[RECORDS SUPPLIED — start]

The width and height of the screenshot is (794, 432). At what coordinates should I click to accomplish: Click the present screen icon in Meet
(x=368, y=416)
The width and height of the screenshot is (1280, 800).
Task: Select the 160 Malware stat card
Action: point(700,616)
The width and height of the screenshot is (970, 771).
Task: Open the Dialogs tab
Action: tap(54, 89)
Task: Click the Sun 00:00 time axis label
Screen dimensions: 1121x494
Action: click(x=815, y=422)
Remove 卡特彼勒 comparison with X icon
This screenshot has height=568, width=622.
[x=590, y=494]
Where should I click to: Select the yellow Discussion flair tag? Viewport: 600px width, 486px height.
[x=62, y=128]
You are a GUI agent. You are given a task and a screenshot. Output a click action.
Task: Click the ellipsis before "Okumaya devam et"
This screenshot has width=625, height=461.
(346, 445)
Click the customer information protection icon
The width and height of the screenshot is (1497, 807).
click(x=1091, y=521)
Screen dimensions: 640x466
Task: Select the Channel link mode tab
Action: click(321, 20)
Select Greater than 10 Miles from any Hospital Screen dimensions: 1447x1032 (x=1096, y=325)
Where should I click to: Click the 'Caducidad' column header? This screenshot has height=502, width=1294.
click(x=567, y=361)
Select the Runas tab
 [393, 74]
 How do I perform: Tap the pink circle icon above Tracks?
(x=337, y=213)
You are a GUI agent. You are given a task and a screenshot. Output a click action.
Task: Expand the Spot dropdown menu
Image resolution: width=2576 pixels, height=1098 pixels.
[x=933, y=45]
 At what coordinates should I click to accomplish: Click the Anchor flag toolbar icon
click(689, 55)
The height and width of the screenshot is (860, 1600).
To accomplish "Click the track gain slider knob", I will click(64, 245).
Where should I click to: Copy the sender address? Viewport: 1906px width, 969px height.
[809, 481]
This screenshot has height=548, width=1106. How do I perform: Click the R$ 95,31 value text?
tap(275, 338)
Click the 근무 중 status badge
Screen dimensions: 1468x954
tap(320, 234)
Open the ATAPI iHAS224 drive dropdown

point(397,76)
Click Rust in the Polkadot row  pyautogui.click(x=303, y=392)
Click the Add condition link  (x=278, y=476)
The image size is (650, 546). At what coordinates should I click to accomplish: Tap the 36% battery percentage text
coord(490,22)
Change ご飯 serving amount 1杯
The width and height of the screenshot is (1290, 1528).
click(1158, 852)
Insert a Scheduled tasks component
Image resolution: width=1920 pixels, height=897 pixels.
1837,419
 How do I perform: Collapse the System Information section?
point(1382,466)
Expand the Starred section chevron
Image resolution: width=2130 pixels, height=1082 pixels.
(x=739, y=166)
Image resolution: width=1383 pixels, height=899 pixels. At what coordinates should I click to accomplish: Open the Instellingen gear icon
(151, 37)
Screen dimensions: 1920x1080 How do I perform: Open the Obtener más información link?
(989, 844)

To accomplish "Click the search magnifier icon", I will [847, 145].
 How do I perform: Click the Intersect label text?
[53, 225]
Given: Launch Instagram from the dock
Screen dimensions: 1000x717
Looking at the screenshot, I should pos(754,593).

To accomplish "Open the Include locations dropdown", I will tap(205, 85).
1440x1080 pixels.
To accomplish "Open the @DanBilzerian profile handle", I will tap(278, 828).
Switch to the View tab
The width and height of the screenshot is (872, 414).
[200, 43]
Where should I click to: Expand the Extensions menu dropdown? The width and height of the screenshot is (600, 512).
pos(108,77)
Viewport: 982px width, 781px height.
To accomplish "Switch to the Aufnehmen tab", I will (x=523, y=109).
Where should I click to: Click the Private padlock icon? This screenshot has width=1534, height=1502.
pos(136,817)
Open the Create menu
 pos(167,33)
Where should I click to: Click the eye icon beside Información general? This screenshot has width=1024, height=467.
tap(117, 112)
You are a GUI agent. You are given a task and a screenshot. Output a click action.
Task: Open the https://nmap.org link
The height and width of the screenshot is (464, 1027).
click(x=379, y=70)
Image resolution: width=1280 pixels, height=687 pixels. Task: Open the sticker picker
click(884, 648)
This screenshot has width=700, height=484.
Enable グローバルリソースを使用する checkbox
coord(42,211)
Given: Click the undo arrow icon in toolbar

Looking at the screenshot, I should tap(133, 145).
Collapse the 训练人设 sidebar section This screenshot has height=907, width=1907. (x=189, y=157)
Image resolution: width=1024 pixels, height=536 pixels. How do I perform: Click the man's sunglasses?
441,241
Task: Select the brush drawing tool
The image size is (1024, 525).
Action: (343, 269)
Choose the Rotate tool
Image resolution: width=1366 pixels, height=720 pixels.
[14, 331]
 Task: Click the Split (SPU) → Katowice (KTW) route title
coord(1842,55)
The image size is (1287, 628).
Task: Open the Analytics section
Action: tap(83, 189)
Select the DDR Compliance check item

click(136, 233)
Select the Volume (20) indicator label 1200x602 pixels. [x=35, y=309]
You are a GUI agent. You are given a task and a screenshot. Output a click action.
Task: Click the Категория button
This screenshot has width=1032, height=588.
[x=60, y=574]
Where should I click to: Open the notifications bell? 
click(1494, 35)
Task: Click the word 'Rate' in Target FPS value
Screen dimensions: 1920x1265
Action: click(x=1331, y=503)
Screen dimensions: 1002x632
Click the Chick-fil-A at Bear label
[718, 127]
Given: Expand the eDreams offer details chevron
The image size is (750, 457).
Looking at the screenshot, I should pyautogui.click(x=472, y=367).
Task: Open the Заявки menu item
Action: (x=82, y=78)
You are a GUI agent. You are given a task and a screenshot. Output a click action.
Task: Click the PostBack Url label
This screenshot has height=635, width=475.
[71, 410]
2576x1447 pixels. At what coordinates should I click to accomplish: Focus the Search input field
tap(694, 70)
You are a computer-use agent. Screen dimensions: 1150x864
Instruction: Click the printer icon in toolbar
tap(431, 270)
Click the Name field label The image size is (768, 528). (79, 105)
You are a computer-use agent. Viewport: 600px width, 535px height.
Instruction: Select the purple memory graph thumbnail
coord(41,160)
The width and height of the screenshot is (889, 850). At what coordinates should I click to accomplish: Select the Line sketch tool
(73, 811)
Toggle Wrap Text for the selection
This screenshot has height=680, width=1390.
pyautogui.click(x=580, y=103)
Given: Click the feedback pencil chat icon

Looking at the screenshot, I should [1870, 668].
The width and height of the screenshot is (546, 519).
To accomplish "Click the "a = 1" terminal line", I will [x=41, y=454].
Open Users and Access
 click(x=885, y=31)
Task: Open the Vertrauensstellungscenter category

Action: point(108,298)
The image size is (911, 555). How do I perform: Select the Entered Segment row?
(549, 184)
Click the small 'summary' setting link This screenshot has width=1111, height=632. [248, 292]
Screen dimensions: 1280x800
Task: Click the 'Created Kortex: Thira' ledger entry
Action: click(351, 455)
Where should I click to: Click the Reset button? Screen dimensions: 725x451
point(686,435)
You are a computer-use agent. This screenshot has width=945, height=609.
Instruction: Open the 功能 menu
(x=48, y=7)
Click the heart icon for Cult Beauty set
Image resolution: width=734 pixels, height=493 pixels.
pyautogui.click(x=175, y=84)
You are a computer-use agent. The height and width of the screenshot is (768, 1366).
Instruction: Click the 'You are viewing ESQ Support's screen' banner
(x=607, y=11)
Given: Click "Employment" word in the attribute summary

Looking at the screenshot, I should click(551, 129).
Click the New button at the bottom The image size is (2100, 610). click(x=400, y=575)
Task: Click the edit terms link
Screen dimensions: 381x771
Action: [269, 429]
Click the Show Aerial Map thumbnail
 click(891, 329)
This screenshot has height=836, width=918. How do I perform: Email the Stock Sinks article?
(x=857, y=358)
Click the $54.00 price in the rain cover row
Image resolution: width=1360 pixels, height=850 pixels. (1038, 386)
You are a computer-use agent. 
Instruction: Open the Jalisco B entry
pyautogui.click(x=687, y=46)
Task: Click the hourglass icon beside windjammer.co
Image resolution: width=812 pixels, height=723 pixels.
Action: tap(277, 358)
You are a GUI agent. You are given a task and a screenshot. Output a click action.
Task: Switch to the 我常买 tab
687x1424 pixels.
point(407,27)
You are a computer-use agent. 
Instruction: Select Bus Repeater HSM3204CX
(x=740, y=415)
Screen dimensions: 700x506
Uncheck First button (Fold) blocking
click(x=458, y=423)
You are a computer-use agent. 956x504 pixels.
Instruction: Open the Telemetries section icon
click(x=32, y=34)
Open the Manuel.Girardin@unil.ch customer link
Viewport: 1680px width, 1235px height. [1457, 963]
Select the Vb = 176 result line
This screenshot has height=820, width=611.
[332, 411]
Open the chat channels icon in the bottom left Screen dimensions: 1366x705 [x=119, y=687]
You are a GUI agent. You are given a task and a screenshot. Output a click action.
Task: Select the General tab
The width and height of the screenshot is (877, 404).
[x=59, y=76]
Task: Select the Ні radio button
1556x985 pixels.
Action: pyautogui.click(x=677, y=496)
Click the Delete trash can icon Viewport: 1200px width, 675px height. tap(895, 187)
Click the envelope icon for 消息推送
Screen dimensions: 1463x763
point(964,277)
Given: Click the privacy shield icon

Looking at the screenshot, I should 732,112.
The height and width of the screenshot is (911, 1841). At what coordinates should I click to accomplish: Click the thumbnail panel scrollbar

[RECORDS SUPPLIED — finish]

## YOUR OBJECTIVE:
When you reach the line containing "Task: Click the word" in the data above, start copying exactly, and stop after the line containing "Task: Click the PostBack Url label".

## REPLY TO THE EXERCISE:
Task: Click the word 'Rate' in Target FPS value
Screen dimensions: 1920x1265
Action: click(x=1331, y=503)
Screen dimensions: 1002x632
Click the Chick-fil-A at Bear label
[718, 127]
Given: Expand the eDreams offer details chevron
The image size is (750, 457).
Looking at the screenshot, I should pyautogui.click(x=472, y=367).
Task: Open the Заявки menu item
Action: (x=82, y=78)
You are a GUI agent. You are given a task and a screenshot. Output a click action.
Task: Click the PostBack Url label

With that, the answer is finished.